Seven ways to get the most from your tax refund

Saving money is a lot like exercising. You know you should do it, but you just don’t want to. As tax season approaches, a refund is a great opportunity to better position yourself for financial fitness. If you’re expecting a check from the IRS, here are some ways you can put it to good use:

  1. Pay down high-interest debt.

It doesn’t make much sense to put your refund into a savings account earning 1 percent interest, or even an investment earning 6 percent interest, when you have credit card debt charging you 15 percent interest on your balance.

  1. Establish or beef up your emergency savings account.

The importance of having an emergency account cannot be overstated. Ideally, you should have six months of living expenses saved for an emergency. If you don’t have an emergency savings account — or if you don’t have enough saved — tuck that refund away for a rainy day. You’ll thank yourself later.keyboard with tax refund written on one of the keys

  1. If your credit needs some work, get a secured credit card.

Secured credit cards require a cash security deposit. Most of the time, the deposit must be equal to your credit line. By using the card and paying your bill on time each month, you can establish or reestablish your credit. When your score improves, you may be approved for a regular credit card.

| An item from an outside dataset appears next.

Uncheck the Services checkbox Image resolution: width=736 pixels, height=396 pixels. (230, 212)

  1. Contribute to or open an IRA.

When you reach retirement, you will never regret having set this money aside. A traditional Individual Retirement Account, or IRA, will provide tax benefits for the year during which you contribute. It will, however, be taxed as income when you tap into those funds during retirement. A Roth IRA, on the other hand, allows you to withdraw your savings tax free, and the money invested grows tax free as well. Contributions, though, are not tax deductible.

  1. Save for your kids’ education.

Qualified tuition plans, or 529 plans, can now be used for K-12 education expenses, in addition to $10,000 in student loan repayment. Most states offer tax benefits for contributions to 529 plans — plus, you don’t have to pay any taxes on the growth in your account.

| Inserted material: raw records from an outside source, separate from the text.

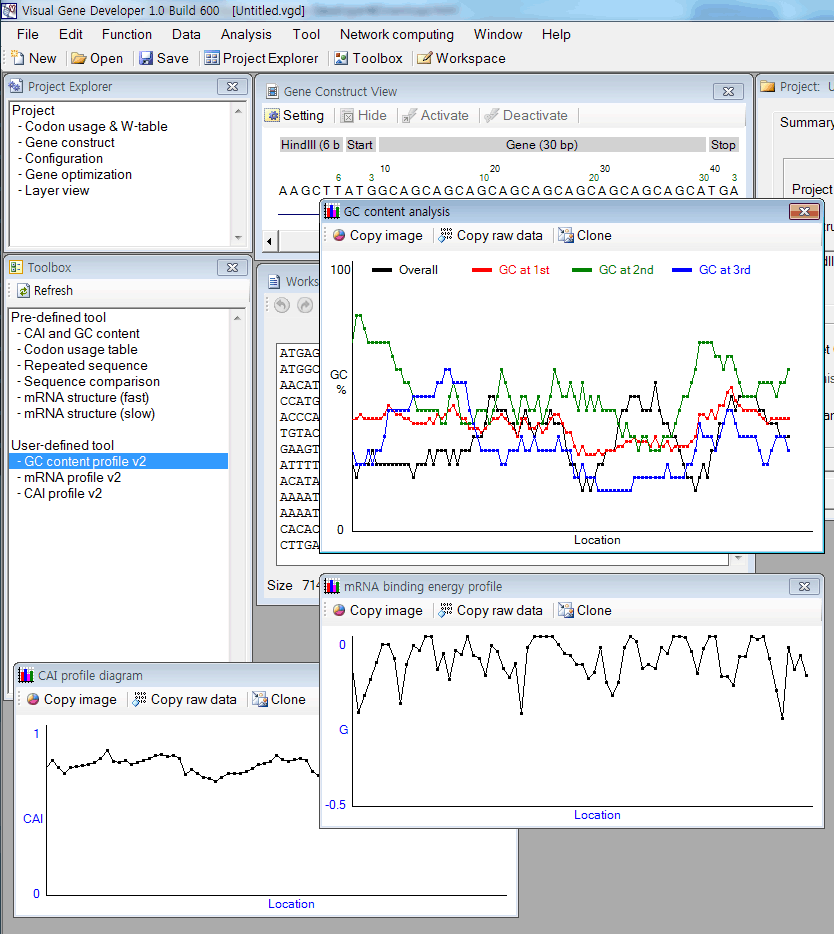This screenshot has width=834, height=934.
Task: Select the mRNA profile v2 tool
Action: pyautogui.click(x=72, y=478)
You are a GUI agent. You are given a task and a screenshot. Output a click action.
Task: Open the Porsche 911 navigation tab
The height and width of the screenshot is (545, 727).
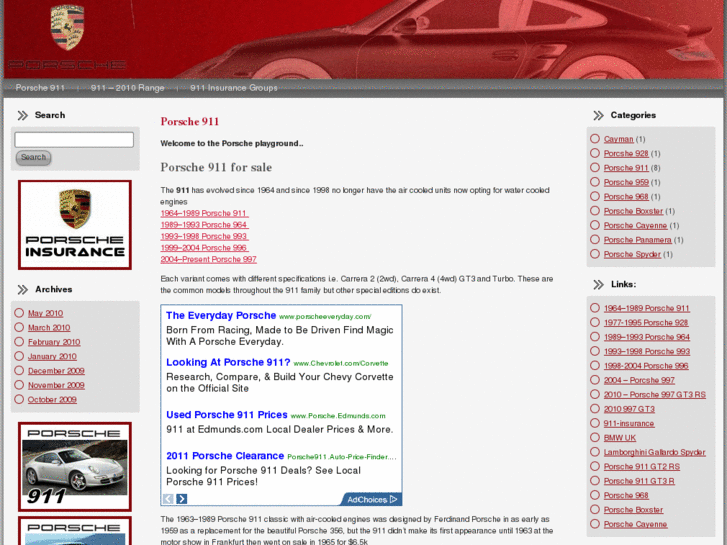point(39,88)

  1. Make an extra mortgage payment.

It doesn’t sound very fun, but making extra mortgage payments can deliver a huge benefit. With just one additional payment per year, you can potentially shave four years off of your mortgage, depending on the loan’s interest rate.

  1. Invest your refund in a brokerage account.

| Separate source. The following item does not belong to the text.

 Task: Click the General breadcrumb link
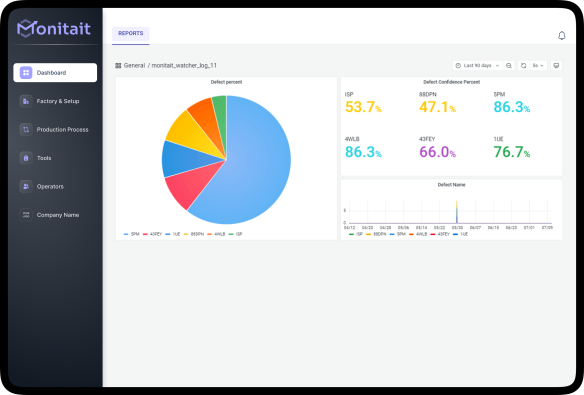tap(134, 66)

If you do not have an immediate financial need, invest it; it pays way more than parking that money in a savings account. Over time, the stock market has historically averaged between 7 and 8 percent in yearly returns.

Tax returns this year are due on Wednesday, April 15. There are no local holidays extending the time, as happens some years. The IRS anticipates processing some 150 million individual tax returns. The filing season begins on January 27.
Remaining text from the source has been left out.